O método de dar “estrelinhas” como recompensa para as crianças, usado por muitos pais e professores, também pode aumentar a incidência do perfeccionismo no futuro, indicam os pesquisadores. Se você for elogiado apenas quando fizer algo bem, poderá entender que só tem valor de fato quando recebe a aprovação dos outros.

Fazer com que a criança se sinta culpada por errar também pode refletir negativamente neste aspecto. As pesquisas mostram que essas táticas de educação deixam as crianças mais propensas a serem perfeccionistas e, mais tarde, desenvolver depressão.

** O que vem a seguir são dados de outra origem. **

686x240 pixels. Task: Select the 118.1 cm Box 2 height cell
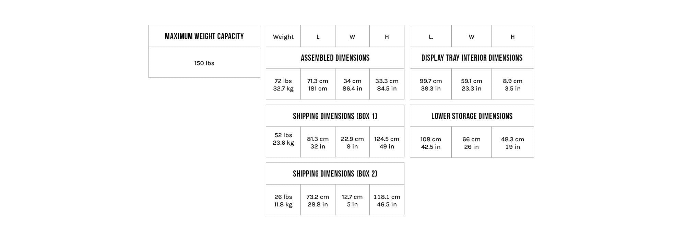[x=387, y=201]
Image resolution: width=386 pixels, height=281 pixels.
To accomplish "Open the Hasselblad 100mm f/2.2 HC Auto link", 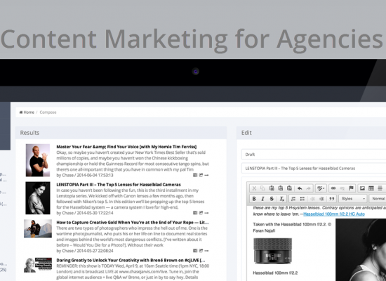I will click(x=334, y=214).
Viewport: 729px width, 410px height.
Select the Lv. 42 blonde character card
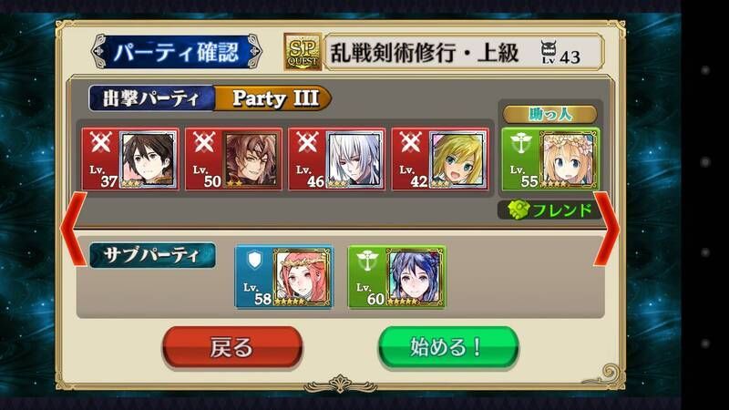coord(440,159)
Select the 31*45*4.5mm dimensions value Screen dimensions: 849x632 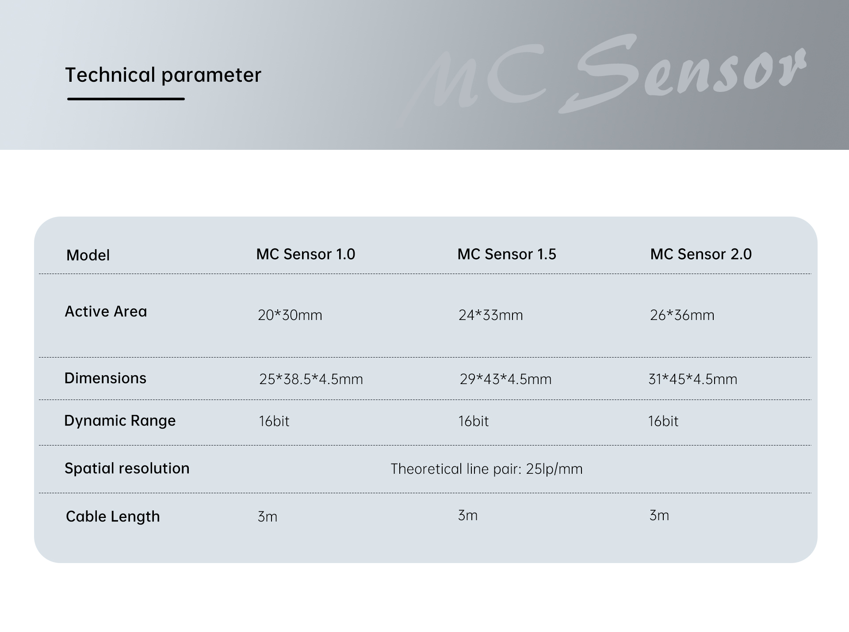[x=692, y=379]
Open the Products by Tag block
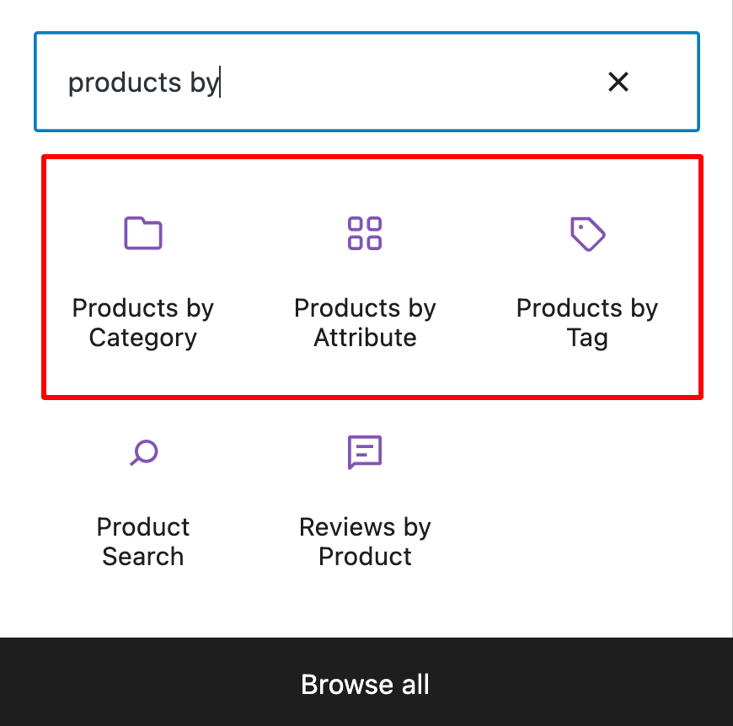 [x=587, y=278]
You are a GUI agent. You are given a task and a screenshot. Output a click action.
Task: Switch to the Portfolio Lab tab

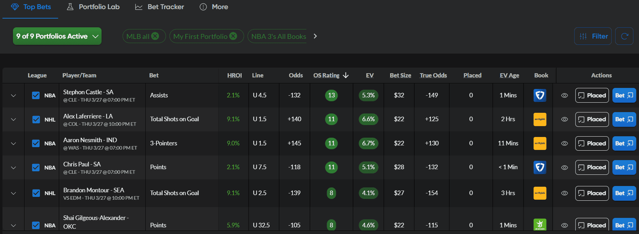pyautogui.click(x=93, y=7)
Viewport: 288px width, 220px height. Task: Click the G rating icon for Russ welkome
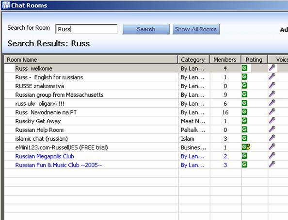244,68
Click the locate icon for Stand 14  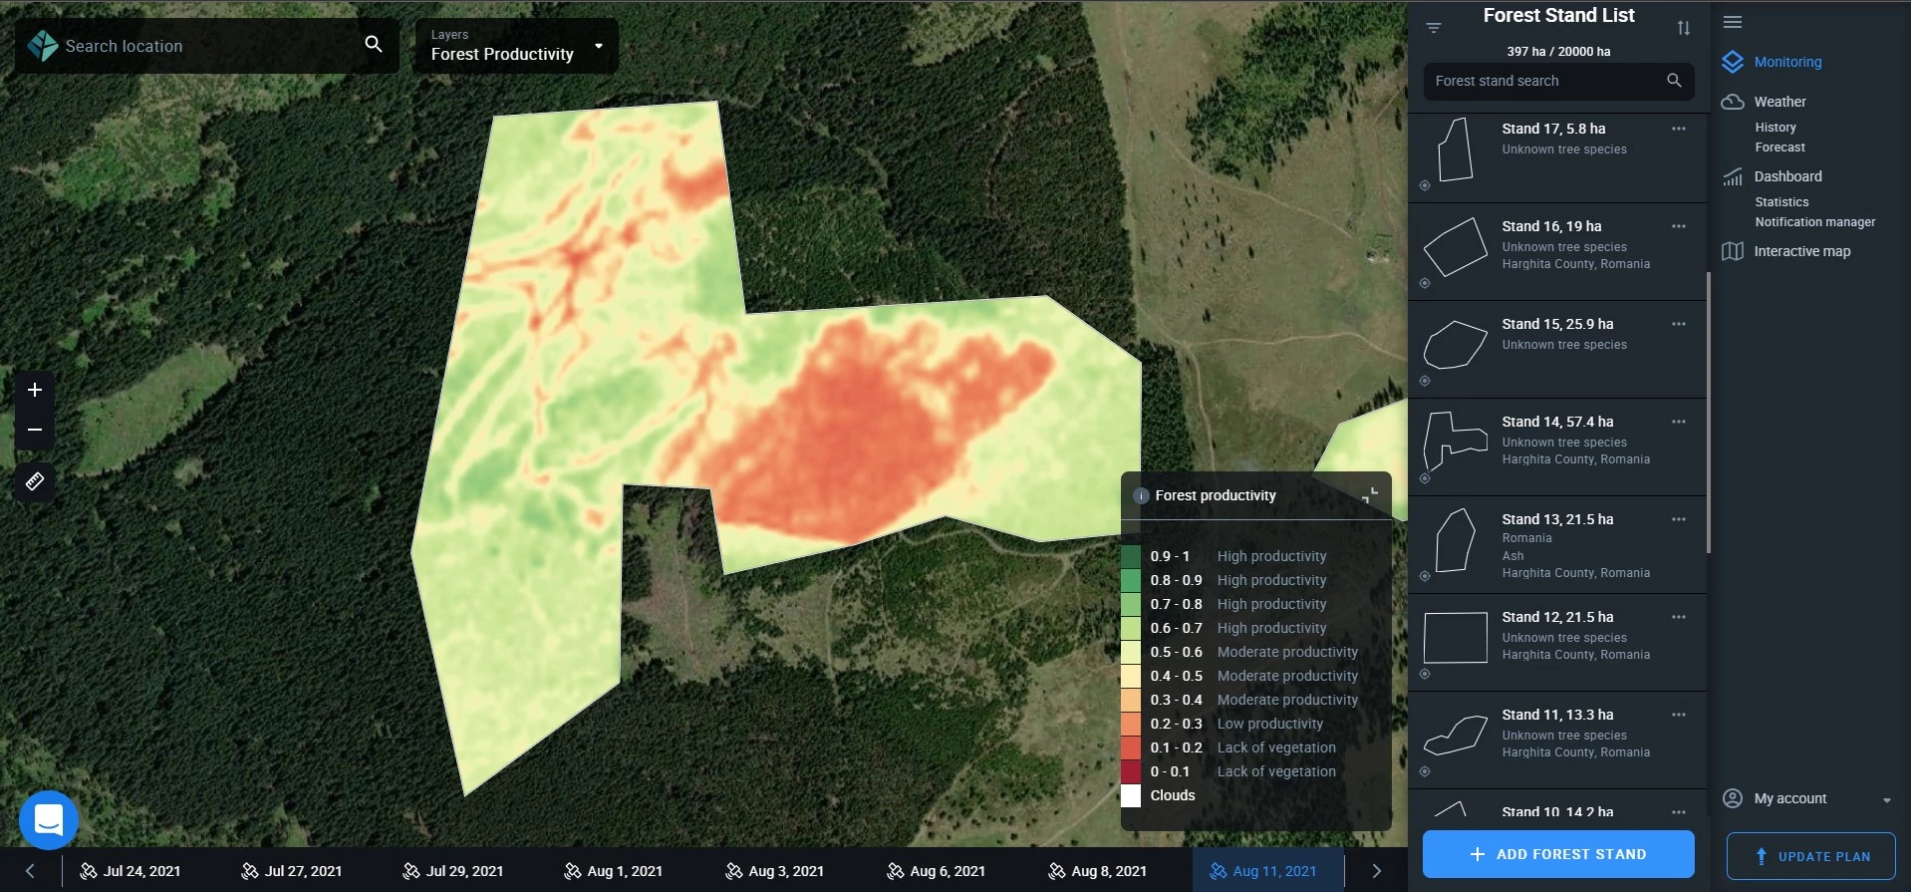click(1425, 478)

O medo do fracasso também pode ser ampliado de outras formas, como as mídias sociais. Cometer um erro e viralizar – a nível global, por exemplo – pode fazer com que as pessoas tentem evitar os erros a qualquer custo.

Perfeccionismo é doença

De acordo com os especialistas, o principal problema do perfeccionismo é que ele é tratado como qualidade, a exemplo das  entrevistas de emprego. “Se temos ansiedade ou depressão, não enaltecemos esses sintomas. Queremos nos livrar deles. Quando vemos uma pessoa perfeccionista, ela pode muitas vezes hesitar em relação à mudança. Muitos dizem que traz benefícios a eles”, comentou Sarah.

Outro desafio é convencer os perfeccionistas a substituir a voz crítica interior por mensagens mais gentis, para aprender a lidar com as próprias falhas, evitando a crítica quando se está aquém de um objetivo. “Pode ser libertador permitir que a imperfeição aconteça, aceitá-la e celebrá-la. Porque é exaustivo manter tudo isso”, disse Katie Rasmussen, da Universidade de West Virginia, nos Estados Unidos.